Reproduisez intégralement le texte « Le chemin le plus innocent vers l’enfer », sans y changer un seul mot ni signe.
===== Extrait du document
Le chemin le plus innocent vers l’enfer
Note du traducteur à l’intention des lecteurs :
Dans l’article suivant, Greg Morse fait hommage au théologien C.S. Lewis et son livre « Tactique du diable ».
Dans ce dernier, C.S. Lewis invente des lettres fictives que deux démons s’échangeraient : Screwtape et Wormwood. Dans ces dernières, Screwtape conseille Wormwood, son apprenti, à mieux tenter les chrétiens.
Le but de C.S. Lewis était bien sûr d’avertir les chrétiens sur les dangers spirituels de la vie chrétienne de façon humoristique.
Greg Morse reprend ici le flambeau et invente une nouvelle lettre que Grimgod envoie à Globdrop.
Mon cher Globdrop,
Tu te plains du peu de progrès que tu as à signaler ces dernières semaines. Ton homme n’a pas dévalé la pente aussi rapidement que tu l’avais espéré. La mouche a évité les vieilles toiles, et cela te décourage. Tu jures, cependant, que les chiffres posés sur mon bureau ne disent que des demi-vérités : un calendrier plein, et non un cœur plein, donne à la vermine l’apparence d’un progrès moral. Pendant ce temps, tu attends des moments d’inaction pour « t’y remettre ».
==========
===== Entrées du corpus
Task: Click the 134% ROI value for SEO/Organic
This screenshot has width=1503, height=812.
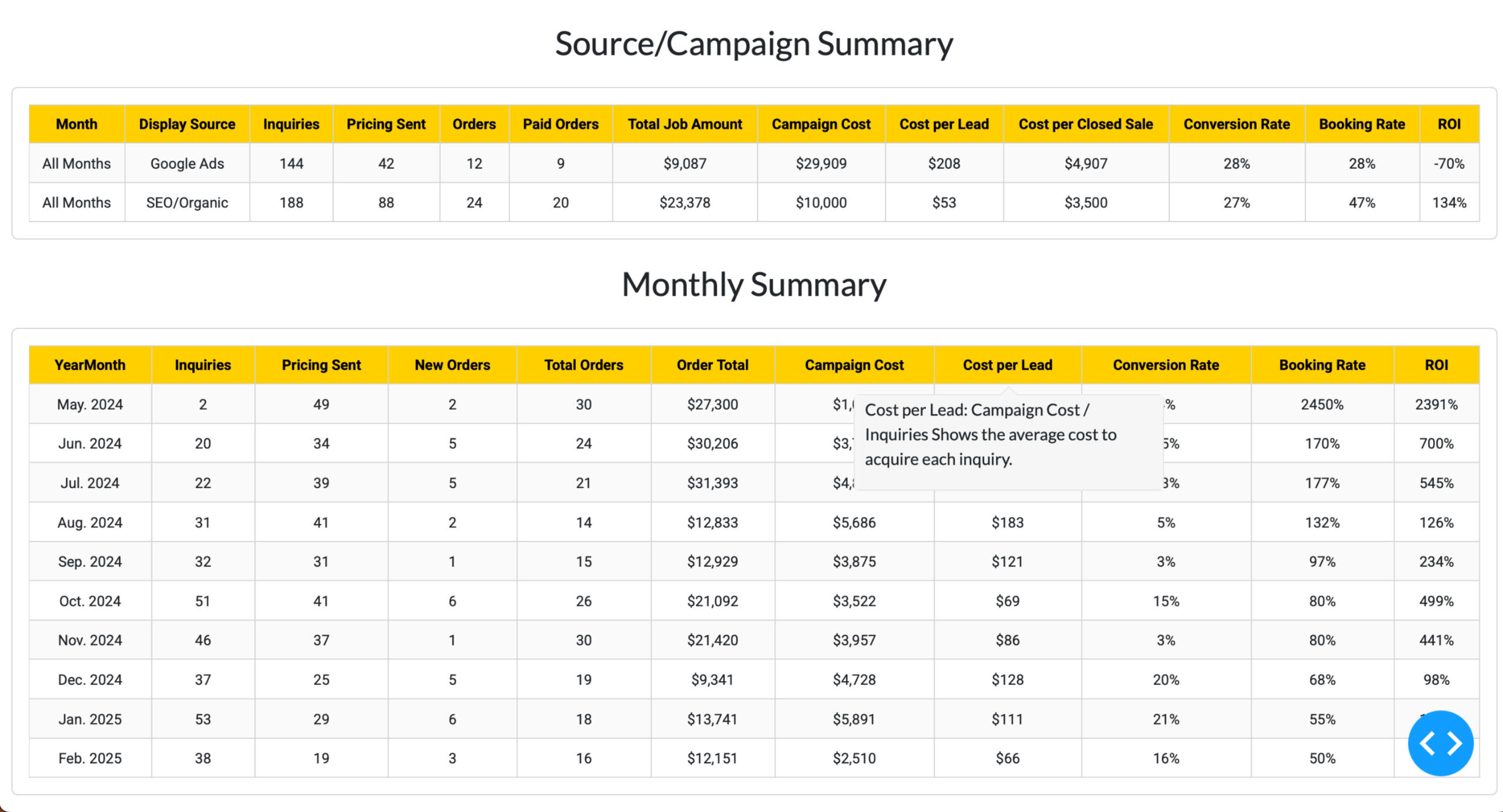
==========
===== Entrées du corpus
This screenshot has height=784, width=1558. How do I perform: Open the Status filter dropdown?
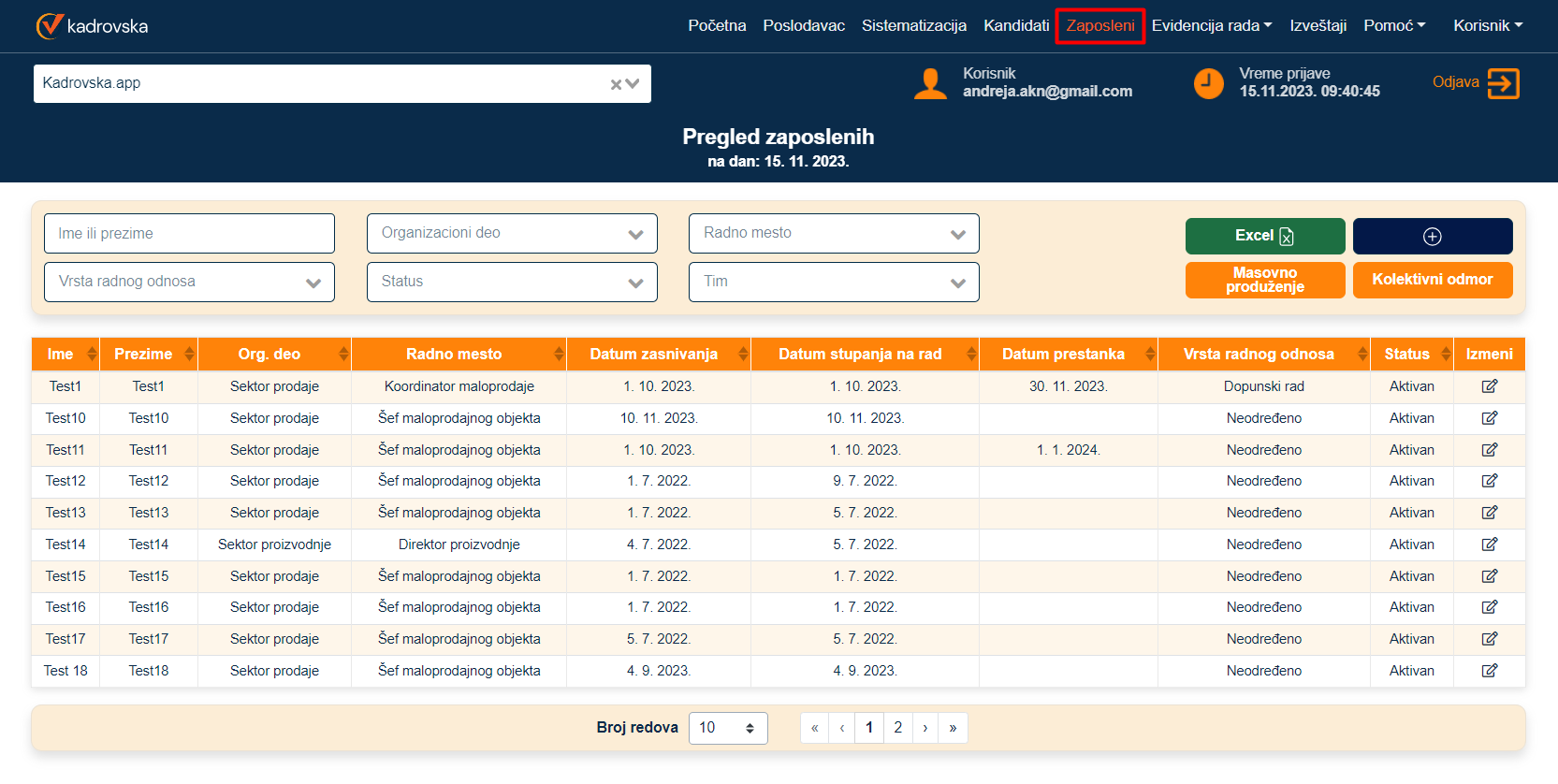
==========
Réponse ci-dessous:
Le chemin le plus innocent vers l’enfer
Note du traducteur à l’intention des lecteurs :
Dans l’article suivant, Greg Morse fait hommage au théologien C.S. Lewis et son livre « Tactique du diable ».
Dans ce dernier, C.S. Lewis invente des lettres fictives que deux démons s’échangeraient : Screwtape et Wormwood. Dans ces dernières, Screwtape conseille Wormwood, son apprenti, à mieux tenter les chrétiens.
Le but de C.S. Lewis était bien sûr d’avertir les chrétiens sur les dangers spirituels de la vie chrétienne de façon humoristique.
Greg Morse reprend ici le flambeau et invente une nouvelle lettre que Grimgod envoie à Globdrop.
Mon cher Globdrop,
Tu te plains du peu de progrès que tu as à signaler ces dernières semaines. Ton homme n’a pas dévalé la pente aussi rapidement que tu l’avais espéré. La mouche a évité les vieilles toiles, et cela te décourage. Tu jures, cependant, que les chiffres posés sur mon bureau ne disent que des demi-vérités : un calendrier plein, et non un cœur plein, donne à la vermine l’apparence d’un progrès moral. Pendant ce temps, tu attends des moments d’inaction pour « t’y remettre ».